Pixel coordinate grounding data
═══

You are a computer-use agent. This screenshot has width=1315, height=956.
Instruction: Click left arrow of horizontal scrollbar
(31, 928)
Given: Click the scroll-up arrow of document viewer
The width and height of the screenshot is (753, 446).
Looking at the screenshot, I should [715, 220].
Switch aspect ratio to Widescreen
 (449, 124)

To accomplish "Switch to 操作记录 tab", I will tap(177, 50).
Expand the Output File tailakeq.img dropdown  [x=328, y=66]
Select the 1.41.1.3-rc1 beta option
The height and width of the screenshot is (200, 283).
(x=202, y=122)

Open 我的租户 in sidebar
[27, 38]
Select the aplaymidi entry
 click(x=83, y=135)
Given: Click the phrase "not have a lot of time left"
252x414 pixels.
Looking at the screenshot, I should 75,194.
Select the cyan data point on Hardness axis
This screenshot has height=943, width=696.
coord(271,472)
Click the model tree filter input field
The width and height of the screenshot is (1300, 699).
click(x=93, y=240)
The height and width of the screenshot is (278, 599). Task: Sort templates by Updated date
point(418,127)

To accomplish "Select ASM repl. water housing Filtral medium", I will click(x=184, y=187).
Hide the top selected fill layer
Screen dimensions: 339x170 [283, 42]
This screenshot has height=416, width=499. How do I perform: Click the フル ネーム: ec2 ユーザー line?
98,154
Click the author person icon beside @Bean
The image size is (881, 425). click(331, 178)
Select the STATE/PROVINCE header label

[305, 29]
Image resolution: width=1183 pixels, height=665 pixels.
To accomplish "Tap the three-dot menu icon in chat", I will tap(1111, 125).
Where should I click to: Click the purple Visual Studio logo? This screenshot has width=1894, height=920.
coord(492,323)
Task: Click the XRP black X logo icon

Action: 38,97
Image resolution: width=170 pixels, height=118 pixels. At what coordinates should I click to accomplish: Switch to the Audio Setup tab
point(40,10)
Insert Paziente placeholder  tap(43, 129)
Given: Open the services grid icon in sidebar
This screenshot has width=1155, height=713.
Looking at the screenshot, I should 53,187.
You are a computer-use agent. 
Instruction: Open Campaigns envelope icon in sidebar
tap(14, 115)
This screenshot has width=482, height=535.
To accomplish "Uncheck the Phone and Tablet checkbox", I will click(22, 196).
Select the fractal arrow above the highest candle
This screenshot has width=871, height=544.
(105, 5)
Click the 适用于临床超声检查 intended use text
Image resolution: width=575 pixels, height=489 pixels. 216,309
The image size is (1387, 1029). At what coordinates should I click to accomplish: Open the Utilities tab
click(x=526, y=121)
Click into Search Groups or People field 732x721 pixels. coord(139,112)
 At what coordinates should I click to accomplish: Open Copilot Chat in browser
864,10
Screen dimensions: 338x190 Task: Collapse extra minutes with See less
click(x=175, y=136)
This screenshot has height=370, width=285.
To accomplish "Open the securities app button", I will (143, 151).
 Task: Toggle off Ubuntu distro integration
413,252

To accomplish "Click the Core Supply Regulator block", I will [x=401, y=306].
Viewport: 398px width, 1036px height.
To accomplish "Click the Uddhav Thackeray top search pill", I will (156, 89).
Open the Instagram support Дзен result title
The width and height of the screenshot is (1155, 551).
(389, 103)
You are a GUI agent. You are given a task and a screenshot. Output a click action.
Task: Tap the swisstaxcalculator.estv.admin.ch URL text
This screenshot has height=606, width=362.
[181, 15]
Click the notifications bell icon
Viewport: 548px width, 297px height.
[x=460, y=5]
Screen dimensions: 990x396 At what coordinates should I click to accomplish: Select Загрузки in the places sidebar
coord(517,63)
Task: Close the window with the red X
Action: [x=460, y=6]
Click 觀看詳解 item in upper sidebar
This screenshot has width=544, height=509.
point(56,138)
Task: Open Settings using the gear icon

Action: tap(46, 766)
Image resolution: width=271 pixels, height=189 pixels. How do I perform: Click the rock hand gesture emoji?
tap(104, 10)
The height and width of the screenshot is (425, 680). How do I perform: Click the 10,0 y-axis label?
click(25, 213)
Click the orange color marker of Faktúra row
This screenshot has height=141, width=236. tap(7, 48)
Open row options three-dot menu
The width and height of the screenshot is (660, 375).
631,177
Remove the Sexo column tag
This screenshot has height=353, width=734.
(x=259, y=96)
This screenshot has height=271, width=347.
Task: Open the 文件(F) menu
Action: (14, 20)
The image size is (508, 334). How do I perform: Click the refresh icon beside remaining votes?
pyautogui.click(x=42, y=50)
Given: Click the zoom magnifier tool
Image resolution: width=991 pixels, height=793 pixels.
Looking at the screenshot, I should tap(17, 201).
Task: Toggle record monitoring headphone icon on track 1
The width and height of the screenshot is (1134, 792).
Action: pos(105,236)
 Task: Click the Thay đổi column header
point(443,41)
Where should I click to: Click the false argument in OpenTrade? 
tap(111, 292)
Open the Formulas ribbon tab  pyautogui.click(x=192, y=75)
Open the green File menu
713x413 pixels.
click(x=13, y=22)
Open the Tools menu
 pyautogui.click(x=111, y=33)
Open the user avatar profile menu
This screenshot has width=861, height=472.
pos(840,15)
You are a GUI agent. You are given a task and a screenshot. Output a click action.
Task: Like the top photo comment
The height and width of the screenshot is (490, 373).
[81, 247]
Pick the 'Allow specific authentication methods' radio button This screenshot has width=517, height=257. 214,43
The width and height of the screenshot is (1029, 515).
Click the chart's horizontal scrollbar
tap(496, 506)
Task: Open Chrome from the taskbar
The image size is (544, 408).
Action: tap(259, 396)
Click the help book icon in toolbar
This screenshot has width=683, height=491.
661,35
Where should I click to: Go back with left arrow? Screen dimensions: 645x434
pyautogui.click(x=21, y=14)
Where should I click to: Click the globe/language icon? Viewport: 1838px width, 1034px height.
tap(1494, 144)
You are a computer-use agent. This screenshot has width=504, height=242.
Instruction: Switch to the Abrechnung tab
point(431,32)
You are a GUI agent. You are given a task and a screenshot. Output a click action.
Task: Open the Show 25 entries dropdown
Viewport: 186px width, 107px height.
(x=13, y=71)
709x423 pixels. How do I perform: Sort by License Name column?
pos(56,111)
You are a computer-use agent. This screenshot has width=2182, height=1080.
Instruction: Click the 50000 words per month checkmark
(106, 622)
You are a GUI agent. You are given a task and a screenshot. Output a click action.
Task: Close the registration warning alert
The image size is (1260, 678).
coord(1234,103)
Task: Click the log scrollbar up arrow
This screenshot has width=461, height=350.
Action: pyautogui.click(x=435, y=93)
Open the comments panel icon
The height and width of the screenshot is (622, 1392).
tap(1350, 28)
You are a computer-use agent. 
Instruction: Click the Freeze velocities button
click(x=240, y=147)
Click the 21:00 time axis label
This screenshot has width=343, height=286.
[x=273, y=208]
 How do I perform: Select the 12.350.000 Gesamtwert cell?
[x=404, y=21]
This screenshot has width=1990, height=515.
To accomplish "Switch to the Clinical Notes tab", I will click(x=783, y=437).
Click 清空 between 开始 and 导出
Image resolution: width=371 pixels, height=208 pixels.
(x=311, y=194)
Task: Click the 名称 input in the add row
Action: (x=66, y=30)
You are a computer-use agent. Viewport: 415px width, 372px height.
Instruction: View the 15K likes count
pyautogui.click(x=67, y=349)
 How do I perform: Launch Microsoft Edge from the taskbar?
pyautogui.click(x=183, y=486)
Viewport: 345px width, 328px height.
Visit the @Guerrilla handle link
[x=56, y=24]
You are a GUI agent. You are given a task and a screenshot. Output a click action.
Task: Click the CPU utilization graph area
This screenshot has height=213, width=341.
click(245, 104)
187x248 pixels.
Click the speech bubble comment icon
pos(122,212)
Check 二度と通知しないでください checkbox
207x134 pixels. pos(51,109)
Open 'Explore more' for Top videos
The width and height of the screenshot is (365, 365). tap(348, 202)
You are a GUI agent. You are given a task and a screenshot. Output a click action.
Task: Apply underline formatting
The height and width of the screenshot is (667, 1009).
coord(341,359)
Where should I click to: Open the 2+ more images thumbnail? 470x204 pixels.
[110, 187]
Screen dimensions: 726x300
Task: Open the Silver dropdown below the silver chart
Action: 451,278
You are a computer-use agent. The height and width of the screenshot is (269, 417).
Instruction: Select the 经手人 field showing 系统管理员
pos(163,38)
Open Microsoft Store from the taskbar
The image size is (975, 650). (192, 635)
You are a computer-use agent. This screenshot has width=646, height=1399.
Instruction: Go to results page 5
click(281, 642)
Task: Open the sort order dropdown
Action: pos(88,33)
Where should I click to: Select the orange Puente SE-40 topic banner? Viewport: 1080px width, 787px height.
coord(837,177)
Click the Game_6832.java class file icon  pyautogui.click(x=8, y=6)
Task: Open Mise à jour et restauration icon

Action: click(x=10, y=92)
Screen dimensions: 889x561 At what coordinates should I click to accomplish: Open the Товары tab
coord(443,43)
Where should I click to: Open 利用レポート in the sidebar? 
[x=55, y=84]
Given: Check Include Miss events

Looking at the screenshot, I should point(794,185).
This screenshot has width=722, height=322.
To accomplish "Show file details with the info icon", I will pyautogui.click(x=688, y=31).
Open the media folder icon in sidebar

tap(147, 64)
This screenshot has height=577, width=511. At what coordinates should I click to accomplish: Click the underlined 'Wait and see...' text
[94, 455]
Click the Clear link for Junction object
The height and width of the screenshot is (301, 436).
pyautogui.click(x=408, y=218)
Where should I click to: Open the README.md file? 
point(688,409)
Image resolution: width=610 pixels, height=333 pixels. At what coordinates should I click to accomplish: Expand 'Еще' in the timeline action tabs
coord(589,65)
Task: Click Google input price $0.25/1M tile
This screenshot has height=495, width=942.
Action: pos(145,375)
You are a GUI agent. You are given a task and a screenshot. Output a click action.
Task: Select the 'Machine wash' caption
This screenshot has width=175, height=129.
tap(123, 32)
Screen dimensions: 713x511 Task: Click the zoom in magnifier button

═══

▶ REQUIRED WORK
Copy out only the lines above from the one with "Task: Open Settings using the gear icon" to the one with "Remove the Sexo column tag", inclusive, exactly as they stand.

▶ YOUR SOLUTION
Task: Open Settings using the gear icon

Action: tap(46, 766)
Image resolution: width=271 pixels, height=189 pixels. How do I perform: Click the rock hand gesture emoji?
tap(104, 10)
The height and width of the screenshot is (425, 680). How do I perform: Click the 10,0 y-axis label?
click(25, 213)
Click the orange color marker of Faktúra row
This screenshot has height=141, width=236. tap(7, 48)
Open row options three-dot menu
The width and height of the screenshot is (660, 375).
631,177
Remove the Sexo column tag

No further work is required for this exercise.